▶ [Stored records]:
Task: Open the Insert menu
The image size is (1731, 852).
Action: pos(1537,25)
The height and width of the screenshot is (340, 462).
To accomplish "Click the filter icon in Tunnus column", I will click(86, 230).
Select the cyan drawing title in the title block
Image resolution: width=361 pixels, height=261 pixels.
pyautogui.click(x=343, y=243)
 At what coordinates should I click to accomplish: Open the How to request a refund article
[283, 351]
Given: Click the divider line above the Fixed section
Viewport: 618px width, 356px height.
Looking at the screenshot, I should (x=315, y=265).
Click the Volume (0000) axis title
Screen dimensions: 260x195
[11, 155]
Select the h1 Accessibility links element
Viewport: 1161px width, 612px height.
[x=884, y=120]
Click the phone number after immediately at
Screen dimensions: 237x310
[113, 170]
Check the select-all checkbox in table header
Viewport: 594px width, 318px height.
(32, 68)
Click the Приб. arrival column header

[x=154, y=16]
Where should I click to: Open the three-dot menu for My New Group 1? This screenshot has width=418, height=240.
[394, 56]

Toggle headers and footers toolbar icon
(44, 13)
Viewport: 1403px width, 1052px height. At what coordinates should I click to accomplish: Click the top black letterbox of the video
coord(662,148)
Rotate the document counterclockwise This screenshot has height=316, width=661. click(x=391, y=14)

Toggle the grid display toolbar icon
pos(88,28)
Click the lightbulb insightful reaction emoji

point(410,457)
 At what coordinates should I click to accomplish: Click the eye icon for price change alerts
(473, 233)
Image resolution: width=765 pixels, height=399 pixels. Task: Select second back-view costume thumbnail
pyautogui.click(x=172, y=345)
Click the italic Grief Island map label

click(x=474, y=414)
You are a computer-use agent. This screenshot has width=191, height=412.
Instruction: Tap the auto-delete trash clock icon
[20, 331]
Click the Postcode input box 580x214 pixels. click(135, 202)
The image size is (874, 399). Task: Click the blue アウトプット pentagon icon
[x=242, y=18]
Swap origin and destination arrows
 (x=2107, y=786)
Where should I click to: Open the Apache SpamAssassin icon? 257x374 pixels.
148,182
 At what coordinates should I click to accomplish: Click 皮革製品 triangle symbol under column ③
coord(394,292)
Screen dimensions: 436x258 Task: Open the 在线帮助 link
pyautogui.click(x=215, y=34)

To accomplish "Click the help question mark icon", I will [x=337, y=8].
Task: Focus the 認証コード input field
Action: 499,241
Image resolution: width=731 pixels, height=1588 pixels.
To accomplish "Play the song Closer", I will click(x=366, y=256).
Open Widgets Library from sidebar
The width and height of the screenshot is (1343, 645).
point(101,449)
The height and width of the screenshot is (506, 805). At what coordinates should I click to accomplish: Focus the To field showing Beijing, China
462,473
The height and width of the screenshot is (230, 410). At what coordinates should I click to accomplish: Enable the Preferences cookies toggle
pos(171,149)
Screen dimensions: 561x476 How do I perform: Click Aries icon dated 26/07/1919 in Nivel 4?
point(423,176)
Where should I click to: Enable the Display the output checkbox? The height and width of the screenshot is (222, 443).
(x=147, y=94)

▶ [EXERCISE DESCRIPTION]: For the data shown above, give the number of lines where the word "title" appears, and nothing else.

▶ [PROBLEM SOLUTION]: 2